Henry F. Urban (February 13, 1862 – May 13, 1924) was a German American journalist, author, and playwright.

==Biography==
Reportedly a descendant of Johann Heinrich Voss, Urban was raised in Berlin and emigrated to the United States in 1887. He was naturalized as a U.S. citizen in 1899 in New York. In the following years, he reported on life in America, often in a critical vein, as a freelance correspondent for the newspapers Berliner Tageblatt and Berliner Lokal-Anzeiger as well as for the weekly magazines Jugend and Simplicissimus.
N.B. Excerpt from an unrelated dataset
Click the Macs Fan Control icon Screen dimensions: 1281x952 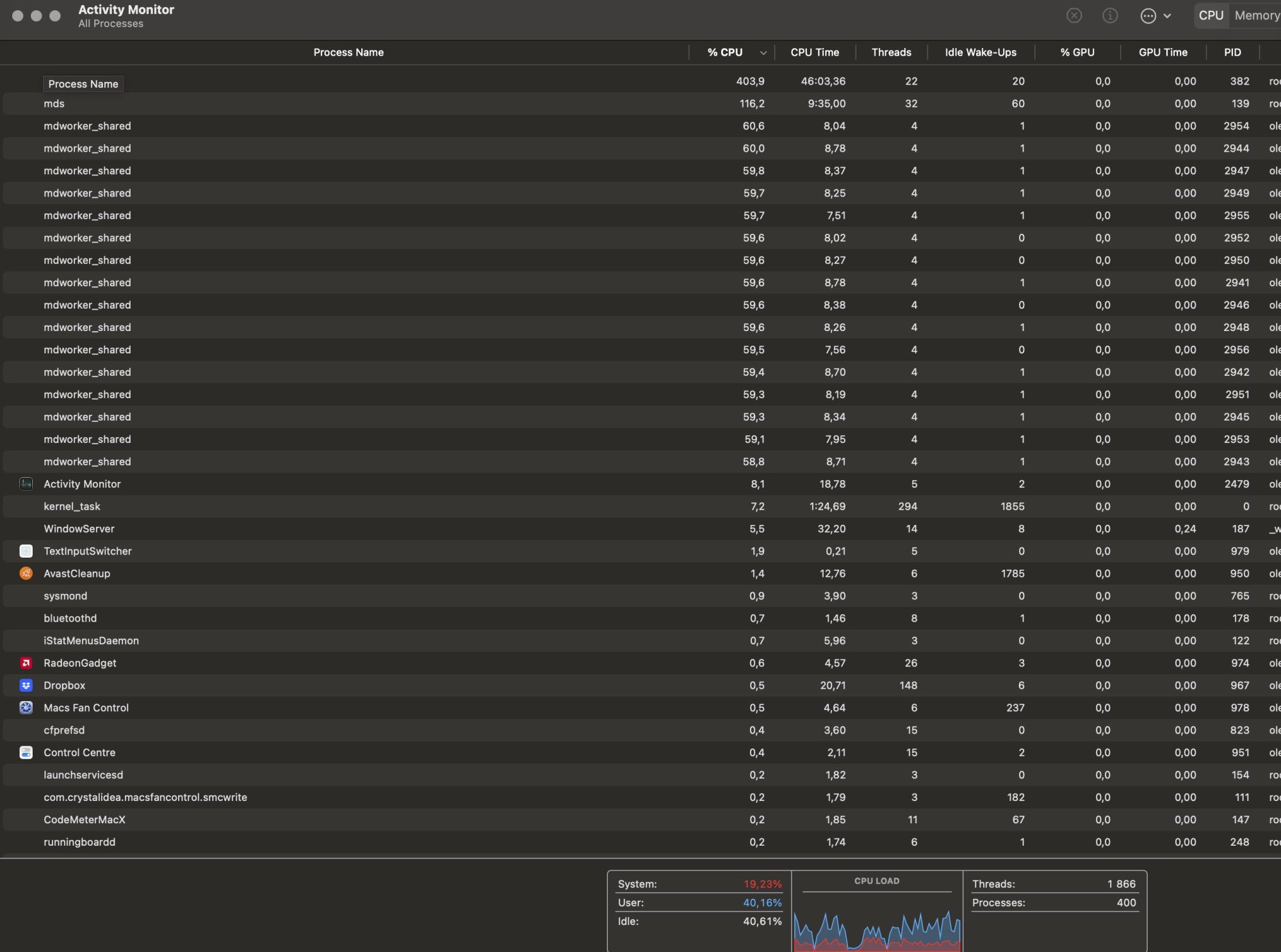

His comedy Der Froschkönig, loosely derived from the Brothers Grimm fairy tale "The Frog Prince", was staged at the Irving Place Theatre in 1918. An outspoken critic of the women's suffrage movement, he was primarily known in Germany for a satirical novel about naive German immigrants eager to strike it rich in "Dollarland" America and for collections of his humorous narratives, a number of which have been reissued in the twenty-first century.

==Works==
- Just Zwölf. Yankee-Schnurren und anderes. Berlin, 1903.
- Die Maus Lula. Tragisches und Tragikomisches. Berlin, 1904.
- Aus dem Dollarlande. Berlin, 1906.
- Lederstrumpfs Erben. Neue Geschichten aus dem Dollarlande. Berlin, 1908.
- Die drei Dollarjäger aus Berlin. Eine heitere New Yorker Geschichte. Berlin, 1910.
- Die Entdeckung Berlins. Berlin, 1911.
- Der Frosch von Seeburg. Berlin, 1911. Coauthor Robert Overweg.
- Der Eisberg und Sonstiges. Berlin, 1912.
- Katzenmüller und andere Erzählungen. Leipzig, 1913.
- Der Nussknacker. Eine Humoreske in drei Aufzügen. Play script. Berlin, 1914.
- Der Froschkönig. Play script, 1918.
- Preface to Drei Mann in einem Boot, vom Hunde ganz zu schweigen by Jerome K. Jerome, trans. A. & M. Springer. Berlin, 1920.
- Ernste und heitere Gedichte. Aus dem Nachlass. Newark, 1920.
- Wie der Berliner ins Seebad fährt. Berlin: Epilogmedia, 2010.
- Die Schwierigkeit, den Grunewald zu entdecken. Berlin: Epilogmedia, 2010.
- Die Kunst, am Sonntag Pfannkuchen zu kaufen. Berlin: Epilogmedia, 2010.
- Die Entdeckung Berlins. Michael Bienert, ed. Berlin: Verlag für Berlin-Brandenburg, 2014. ISBN 978-3-942476-96-6.
- Der Eisberg. Günter Bäbler, ed. Berlin: epubli, 2018. ISBN 978-3-746749-41-9.